Uncovering Europe's best budget hotels since 2001.
Last week we had a fun afternoon visit from our friend Matt Kepnes, creator of the popular budget travel site NomadicMatt.com.
Matt stopped by to talk about his new book, “How to Travel the World on $50 a Day”, which is published by Penguin and hits bookstores this week.
Obviously, our Cheapo interest was piqued by his title. Can you really travel on $50 a day? Matt sat down for four Cheapo questions:
1. When did you decide to quit your job and start traveling the world? Did you have a plan for how long you’d travel?
I decided to quit my job in health care administration in 2005 when I met some backpackers while in Thailand. They inspired me to take time off from work and and see the world. After that trip, I came back home and quit my full-time job.
A year later, I finished my MBA and left to do my round-the-world trip. It was supposed to only be for one year but I came back 18 months later and knew I didn’t want to stop. I headed back out on the road and I’ve been going ever since.
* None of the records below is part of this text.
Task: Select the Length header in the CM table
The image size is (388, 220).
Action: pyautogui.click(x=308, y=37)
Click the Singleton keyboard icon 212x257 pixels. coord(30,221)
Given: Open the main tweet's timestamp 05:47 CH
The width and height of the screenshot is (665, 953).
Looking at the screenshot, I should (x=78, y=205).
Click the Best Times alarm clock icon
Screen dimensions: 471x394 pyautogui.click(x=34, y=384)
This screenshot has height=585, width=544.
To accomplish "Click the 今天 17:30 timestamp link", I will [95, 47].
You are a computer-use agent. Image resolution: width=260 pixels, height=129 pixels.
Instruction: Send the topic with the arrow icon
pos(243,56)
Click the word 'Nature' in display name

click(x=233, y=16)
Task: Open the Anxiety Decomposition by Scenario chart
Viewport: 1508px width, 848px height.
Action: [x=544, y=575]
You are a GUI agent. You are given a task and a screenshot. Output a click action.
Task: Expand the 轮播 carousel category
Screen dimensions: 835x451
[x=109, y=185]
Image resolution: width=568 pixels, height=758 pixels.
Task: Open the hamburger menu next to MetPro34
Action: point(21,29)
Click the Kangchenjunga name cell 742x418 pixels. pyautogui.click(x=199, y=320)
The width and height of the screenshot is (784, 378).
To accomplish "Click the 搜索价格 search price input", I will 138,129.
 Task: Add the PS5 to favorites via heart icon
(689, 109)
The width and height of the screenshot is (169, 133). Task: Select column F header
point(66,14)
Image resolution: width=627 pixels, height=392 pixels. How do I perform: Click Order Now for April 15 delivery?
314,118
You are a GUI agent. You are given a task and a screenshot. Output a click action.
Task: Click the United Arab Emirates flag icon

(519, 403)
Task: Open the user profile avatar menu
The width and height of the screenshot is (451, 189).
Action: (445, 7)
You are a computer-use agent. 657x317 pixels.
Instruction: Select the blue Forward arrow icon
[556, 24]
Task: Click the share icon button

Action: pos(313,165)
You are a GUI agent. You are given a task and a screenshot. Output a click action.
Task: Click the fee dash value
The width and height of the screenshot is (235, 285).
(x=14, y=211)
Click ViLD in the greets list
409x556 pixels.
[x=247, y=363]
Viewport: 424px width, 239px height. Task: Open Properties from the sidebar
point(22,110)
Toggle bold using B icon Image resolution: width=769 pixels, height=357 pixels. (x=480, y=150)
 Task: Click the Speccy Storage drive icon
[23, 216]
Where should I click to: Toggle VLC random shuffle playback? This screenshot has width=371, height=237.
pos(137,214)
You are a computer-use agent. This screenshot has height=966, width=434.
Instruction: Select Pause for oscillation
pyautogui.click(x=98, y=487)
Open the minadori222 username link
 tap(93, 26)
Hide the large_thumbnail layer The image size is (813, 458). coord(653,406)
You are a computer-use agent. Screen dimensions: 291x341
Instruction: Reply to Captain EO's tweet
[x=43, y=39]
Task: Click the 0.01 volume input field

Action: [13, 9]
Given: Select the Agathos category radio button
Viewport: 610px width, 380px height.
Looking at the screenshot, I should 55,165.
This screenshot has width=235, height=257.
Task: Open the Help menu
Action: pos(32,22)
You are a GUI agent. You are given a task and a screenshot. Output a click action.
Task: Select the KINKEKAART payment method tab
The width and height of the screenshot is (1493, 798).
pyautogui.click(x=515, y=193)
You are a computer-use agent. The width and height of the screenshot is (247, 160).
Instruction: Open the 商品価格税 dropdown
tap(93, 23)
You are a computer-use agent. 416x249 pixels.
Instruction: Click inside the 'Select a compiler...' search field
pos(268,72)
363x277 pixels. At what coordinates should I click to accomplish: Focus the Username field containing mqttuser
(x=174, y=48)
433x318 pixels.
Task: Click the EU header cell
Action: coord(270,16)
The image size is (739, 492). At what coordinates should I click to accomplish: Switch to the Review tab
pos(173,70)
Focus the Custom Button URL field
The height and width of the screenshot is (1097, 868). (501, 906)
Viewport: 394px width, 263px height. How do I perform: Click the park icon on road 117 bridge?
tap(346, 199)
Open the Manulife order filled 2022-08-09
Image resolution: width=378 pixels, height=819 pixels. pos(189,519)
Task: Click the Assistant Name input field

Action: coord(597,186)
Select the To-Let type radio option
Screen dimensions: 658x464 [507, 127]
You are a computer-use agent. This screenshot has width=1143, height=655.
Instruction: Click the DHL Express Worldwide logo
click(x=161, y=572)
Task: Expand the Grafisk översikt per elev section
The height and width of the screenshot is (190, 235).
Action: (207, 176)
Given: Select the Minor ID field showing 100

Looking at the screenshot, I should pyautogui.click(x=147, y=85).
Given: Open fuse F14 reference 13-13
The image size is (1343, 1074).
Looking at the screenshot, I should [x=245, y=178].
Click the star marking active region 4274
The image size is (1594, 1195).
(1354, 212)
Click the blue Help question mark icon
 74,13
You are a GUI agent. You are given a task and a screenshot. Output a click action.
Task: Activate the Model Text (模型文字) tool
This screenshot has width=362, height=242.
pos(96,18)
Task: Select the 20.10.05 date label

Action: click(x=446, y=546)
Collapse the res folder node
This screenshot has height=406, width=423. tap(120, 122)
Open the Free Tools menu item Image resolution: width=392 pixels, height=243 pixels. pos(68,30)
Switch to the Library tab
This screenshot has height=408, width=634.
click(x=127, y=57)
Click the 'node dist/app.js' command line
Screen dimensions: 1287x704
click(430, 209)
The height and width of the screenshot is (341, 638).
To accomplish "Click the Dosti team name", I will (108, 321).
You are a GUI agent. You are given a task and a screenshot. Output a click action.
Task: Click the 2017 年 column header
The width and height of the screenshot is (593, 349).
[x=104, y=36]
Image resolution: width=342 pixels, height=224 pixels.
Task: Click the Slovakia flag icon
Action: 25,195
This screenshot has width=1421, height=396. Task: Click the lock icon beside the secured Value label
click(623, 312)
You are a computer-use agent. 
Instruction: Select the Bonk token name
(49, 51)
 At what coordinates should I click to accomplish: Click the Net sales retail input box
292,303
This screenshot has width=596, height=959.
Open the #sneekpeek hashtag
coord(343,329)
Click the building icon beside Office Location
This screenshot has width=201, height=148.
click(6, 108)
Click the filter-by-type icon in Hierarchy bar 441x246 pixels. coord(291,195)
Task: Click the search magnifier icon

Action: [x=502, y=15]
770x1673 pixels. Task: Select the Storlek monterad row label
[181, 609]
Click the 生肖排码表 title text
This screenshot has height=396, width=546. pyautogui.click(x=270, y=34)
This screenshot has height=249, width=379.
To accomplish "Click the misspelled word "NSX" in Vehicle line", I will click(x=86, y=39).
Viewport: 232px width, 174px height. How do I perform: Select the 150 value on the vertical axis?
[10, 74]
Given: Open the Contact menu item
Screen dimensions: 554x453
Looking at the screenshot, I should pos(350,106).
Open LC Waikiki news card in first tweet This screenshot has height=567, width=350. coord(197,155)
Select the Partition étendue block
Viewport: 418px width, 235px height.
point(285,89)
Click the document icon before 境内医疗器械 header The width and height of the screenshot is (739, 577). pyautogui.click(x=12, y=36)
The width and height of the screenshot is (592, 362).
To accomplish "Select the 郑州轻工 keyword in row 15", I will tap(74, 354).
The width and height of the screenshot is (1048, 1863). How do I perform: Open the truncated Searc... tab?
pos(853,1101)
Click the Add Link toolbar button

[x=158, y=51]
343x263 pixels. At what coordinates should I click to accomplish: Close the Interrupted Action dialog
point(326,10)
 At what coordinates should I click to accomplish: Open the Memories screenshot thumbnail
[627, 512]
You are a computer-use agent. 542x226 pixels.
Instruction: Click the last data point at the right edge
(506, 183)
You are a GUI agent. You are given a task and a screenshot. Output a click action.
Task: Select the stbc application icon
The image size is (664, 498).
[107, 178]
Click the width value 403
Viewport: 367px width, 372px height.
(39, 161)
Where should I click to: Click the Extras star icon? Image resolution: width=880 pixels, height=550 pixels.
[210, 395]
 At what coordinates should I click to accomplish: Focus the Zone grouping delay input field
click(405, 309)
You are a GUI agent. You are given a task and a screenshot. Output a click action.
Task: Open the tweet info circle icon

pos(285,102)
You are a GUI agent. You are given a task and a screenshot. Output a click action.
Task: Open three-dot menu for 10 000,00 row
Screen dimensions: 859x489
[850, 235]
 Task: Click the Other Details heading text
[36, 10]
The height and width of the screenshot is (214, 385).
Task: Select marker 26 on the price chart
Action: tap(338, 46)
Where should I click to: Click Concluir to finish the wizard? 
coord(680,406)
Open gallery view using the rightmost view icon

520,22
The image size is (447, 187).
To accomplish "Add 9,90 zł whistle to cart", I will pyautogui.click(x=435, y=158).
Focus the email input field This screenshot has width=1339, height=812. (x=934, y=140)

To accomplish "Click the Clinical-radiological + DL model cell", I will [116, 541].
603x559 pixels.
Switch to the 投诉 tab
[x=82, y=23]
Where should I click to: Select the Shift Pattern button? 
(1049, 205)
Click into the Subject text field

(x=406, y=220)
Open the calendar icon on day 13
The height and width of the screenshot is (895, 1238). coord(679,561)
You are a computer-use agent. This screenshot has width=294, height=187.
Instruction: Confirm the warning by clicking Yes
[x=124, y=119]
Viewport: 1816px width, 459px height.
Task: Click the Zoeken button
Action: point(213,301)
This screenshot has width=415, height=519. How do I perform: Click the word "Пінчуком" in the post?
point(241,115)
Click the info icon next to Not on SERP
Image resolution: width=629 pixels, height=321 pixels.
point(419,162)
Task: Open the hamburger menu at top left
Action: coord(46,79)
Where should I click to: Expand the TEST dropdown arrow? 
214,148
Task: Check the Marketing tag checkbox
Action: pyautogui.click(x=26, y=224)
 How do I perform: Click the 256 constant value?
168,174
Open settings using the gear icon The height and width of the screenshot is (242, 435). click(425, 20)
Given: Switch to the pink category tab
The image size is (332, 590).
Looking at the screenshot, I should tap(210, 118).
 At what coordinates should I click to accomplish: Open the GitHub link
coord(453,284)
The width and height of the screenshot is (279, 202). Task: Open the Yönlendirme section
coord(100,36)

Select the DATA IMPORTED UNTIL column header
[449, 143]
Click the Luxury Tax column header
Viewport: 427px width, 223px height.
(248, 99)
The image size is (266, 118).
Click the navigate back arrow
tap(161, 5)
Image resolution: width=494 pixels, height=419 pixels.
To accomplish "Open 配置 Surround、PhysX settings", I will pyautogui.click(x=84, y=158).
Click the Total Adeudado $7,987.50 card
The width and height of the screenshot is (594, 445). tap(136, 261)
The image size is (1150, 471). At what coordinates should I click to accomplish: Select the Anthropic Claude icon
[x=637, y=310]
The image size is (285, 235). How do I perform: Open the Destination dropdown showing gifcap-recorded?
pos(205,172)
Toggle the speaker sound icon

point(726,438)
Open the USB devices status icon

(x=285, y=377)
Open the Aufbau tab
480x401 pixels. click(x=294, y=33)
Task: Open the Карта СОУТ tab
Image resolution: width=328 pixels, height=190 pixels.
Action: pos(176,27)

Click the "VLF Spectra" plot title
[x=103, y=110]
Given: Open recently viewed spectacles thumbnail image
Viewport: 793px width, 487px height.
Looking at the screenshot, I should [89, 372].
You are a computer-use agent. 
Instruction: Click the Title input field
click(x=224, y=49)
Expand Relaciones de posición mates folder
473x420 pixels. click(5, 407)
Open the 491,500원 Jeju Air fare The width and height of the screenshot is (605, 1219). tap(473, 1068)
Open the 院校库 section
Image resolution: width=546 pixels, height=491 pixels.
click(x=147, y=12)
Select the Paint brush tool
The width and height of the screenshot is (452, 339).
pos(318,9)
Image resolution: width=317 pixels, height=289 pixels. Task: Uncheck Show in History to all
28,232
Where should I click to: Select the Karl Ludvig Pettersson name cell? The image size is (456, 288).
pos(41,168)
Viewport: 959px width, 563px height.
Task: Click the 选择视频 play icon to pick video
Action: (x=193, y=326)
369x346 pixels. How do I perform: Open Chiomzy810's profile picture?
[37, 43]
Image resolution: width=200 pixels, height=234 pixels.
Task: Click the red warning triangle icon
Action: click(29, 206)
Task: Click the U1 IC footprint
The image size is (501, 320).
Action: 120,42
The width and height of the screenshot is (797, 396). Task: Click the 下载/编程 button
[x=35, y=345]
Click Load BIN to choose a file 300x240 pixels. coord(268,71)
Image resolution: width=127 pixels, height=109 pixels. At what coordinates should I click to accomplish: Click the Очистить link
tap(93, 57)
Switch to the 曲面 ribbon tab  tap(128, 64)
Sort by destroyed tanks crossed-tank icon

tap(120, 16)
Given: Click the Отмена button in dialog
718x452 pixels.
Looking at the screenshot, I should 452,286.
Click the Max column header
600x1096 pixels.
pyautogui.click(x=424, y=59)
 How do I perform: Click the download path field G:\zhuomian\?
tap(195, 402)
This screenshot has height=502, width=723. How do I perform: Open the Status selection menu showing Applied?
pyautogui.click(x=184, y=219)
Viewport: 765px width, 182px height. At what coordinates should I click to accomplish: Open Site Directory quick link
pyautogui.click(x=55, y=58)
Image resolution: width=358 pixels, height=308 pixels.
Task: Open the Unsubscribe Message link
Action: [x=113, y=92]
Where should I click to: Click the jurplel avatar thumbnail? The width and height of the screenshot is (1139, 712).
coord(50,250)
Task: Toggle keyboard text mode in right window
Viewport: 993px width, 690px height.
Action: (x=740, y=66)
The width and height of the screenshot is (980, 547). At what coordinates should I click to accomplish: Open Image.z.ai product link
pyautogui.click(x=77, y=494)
2. How long do you typically stay in one place when you’re on the road? Do you have any favorite European destinations?
There’s no rhyme or reason to how long I stay in a place. It varies a lot depending on if I like a place, how expensive it is, and what I have to do next. I might stay in one city for two weeks and the next one two days. It all depends on how much fun I’m having.
Lately, my schedule has become a bit more rigid as I work in my travel around conferences. But for the most part, everything is done on a whim.
One spot that is a very underrated in Europe is Romania. That’s a beautiful country filled with nice people, few tourists, cheap prices, and wonderful countryside. Too few people visit it.
3. In your new book, “How to Travel the World on $50 a Day,” you mention several ways to save on travel. Could you share some of your best tips?
A few things you can do that can have a big impact on your budget are:
First, be flexible. The difference of a few days can mean the difference of hundreds of dollars on flights, cruises, hotels, etc.. The more rigid you are about where and when you have to travel, the less likely you are to find a good deal.
Secondly, try to avoid the “main attractions” of the world during high season. Paris is wonderful, but in the summertime, it’s crowded and expensive. Consider visiting Eastern Europe, which is cheaper and less busy and coming back to Paris at a later date. For every hot spot in the world, there is a place equally as good that is half the price.
Lastly, consider signing up for branded travel credit cards. These cards offer large sign up bonuses that will give you tens of thousands of free miles – often enough for a free round-trip ticket to Europe. If you aren’t using one of these cards, you’re leaving a lot of free money on the table.
4. What are the three most important items you pack, aside from clothing, a passport, money and a smartphone or computer?
A lock, deodorant, and a good book.
That’s some sweet-smelling and practical advice, Matt. Thanks for stopping by!